■ YOUR INSTRUCTIONS ■
Search the records for the string "بیمار", then copy each line where it appears.
#### RECORDED INFORMATION
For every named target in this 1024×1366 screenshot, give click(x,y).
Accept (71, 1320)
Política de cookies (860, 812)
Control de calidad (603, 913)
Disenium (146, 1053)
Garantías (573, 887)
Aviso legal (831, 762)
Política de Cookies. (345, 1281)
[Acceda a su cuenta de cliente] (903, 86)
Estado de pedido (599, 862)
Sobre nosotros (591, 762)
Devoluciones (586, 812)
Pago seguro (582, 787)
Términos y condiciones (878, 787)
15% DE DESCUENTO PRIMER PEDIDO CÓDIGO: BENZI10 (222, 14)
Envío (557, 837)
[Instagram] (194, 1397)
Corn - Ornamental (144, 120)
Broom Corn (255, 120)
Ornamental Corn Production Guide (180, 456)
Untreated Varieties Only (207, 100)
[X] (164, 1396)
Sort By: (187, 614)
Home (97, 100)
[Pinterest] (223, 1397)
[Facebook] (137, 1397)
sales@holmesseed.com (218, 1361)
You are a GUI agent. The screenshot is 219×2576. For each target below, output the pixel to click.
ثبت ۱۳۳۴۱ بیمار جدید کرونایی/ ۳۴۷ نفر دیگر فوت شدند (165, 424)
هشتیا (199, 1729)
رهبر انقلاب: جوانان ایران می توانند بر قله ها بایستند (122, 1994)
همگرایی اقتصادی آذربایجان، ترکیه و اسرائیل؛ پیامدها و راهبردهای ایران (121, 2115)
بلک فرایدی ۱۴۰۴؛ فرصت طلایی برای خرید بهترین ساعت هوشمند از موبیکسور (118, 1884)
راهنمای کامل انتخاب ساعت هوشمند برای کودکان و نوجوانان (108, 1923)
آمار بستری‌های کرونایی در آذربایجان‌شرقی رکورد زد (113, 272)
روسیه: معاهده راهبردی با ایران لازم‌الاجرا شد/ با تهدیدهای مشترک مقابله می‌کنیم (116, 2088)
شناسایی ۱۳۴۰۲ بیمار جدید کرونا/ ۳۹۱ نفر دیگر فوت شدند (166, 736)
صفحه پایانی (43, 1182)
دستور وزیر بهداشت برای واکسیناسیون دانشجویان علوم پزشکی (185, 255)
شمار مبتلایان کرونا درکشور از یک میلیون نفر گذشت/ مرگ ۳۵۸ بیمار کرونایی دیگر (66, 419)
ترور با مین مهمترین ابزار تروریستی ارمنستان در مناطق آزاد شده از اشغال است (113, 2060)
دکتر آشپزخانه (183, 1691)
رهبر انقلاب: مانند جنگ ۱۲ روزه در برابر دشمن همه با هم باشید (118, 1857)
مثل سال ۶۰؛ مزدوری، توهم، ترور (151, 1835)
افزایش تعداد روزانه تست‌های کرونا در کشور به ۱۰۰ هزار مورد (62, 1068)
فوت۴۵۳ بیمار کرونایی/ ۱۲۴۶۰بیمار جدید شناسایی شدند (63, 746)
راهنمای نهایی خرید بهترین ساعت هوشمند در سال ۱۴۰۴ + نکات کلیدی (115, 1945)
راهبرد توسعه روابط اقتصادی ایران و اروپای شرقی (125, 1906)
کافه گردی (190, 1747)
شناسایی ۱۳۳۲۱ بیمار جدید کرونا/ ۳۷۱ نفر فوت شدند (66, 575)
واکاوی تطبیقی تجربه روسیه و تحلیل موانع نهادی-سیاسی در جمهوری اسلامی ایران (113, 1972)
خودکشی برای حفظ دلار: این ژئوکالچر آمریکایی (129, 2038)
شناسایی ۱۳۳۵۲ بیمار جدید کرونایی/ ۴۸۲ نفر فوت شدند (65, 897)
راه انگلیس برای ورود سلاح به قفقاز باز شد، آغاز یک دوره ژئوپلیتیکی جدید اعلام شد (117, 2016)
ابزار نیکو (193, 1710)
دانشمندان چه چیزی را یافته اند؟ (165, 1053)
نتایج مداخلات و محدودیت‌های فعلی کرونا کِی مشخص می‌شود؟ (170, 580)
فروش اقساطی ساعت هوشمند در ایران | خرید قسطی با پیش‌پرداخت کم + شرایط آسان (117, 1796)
########
■ WRITTEN SOLUTION ■
ثبت ۱۳۳۴۱ بیمار جدید کرونایی/ ۳۴۷ نفر دیگر فوت شدند (165, 424)
شناسایی ۱۳۴۰۲ بیمار جدید کرونا/ ۳۹۱ نفر دیگر فوت شدند (166, 736)
شمار مبتلایان کرونا درکشور از یک میلیون نفر گذشت/ مرگ ۳۵۸ بیمار کرونایی دیگر (66, 419)
فوت۴۵۳ بیمار کرونایی/ ۱۲۴۶۰بیمار جدید شناسایی شدند (63, 746)
شناسایی ۱۳۳۲۱ بیمار جدید کرونا/ ۳۷۱ نفر فوت شدند (66, 575)
شناسایی ۱۳۳۵۲ بیمار جدید کرونایی/ ۴۸۲ نفر فوت شدند (65, 897)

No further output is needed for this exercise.